Cuidar a Infância: tema do momento.
Cuidar a Infância: tema do momento.
Acompanhe na íntegra o podcast/rádio de hoje:
https://www.pachainfoteca.com/radio
Poemas que passamos no programa hoje:
"No descomeço era o verbo
Só depois é que veio o delírio do verbo.
O delírio do verbo estava no começo, lá onde a criança diz: Eu escuto a cor dos passarinhos.
A criança não sabe que o verbo escutar não funciona para cor, mas para som.
Então se a criança muda a função do verbo, ele delira.
E pois.
Em poesia que é voz de poeta, que é a voz de fazer nascimentos –
O verbo tem que pegar delírio”
Manoel de Barros
“Na roda do mundo
lá vai o menino.
O mundo é tão grande
e os homens tão sós.
De pena, o menino
começa a cantar.
(Cantigas afastam
as coisas escuras.)
Mãos dadas aos homens,
lá vai o menino,
na roda da vida
rodando e cantando.
A seu lado, há muitos
que cantam também:
cantigas de escárnio
e de maldizer.
Mas como ele sabe
que os homens, embora
se façam de fortes,
se façam de grandes,
no fundo carecem
de aurora e de infância
— então ele canta
cantigas de roda
e às vezes inventa
algumas — mas sempre
de amor ou
de amigo.
Cantigas que tornem
a vida mais doce
e mais brando o peso
das sombras que o tempo
derrama, derrama
na fronte dos homens.
Na roda do mundo
lá vai o menino,
rodando e cantando
seu canto de infância.
Pois sabe que os homens
embora se façam
de graves, de fortes,
no fundo carecem
de claras cantigas
— senão ficam ocos,
senão endoidecem.
E então ele segue
cantando de bosques,
de rosas e de anjos,
de anéis e cirandas,
de nuvens e pássaros,
de sanchas senhoras
cobertas de prata,
de barcas celestes
caídas no mar.
Na roda do mundo,
mãos dadas aos homens,
lá vai o menino
rodando e cantando
cantigas que façam
o mundo mais manso
cantigas que façam
a vida mais justa,
cantigas que façam
os homens mais crianças.”
Thiago de Mello
“As coisas que não têm nome são mais pronunciadas por crianças”
Manoel de Barros.
"Para entrar em estado de árvore é preciso
partir de um torpor animal de lagarto às
3 horas da tarde, no mês de agosto.
Em 2 anos a inércia e o mato vão crescer
em nossa boca.
Sofreremos alguma decomposição lírica até
o mato sair na voz .
Hoje eu desenho o cheiro das árvores.
Manoel de Barros
"Como a explosão duma supernova ou a eclosão de uma semente, toda a gente nasce criança”

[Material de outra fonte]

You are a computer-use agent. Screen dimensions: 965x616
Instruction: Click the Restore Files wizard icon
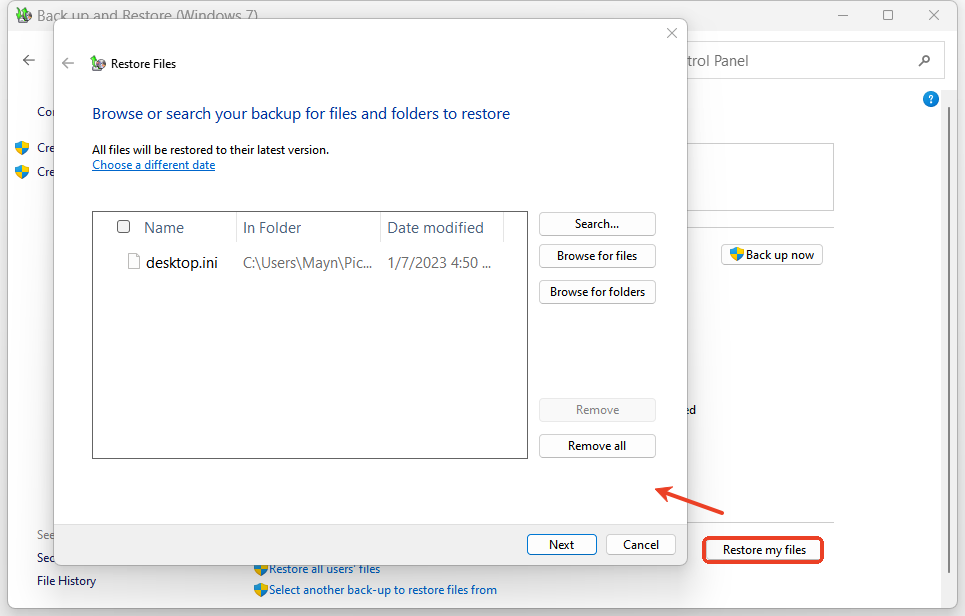97,63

Capaz de fissurar as normatividades
por inaugurar posturas de improviso perante o imprevisto,
a infância reina entre a anarquia e o receio. A infância diz sim! E inventa porvires, devires, aberturas.
Revista Gratuita
Walter Benjamin escreveu:
‘Que as coisas continuem como antes: eis a catástrofe.’ A infância é promessa de começo, testemunho do eterno retorno do novo e, portanto, de adiamento da catástrofe. Talvez seja por isto que todo poder conservador busque domesticar a infância. Para manter um estado de coisas é preciso, injustamente, conter o indeterminado. Todavia, isto não é senão um modo grotesco de fracassar. Sejam quais forem as forças, a infância resiste: condição e promessa do vivo, ela afirma a persistência inegociável da mutação.”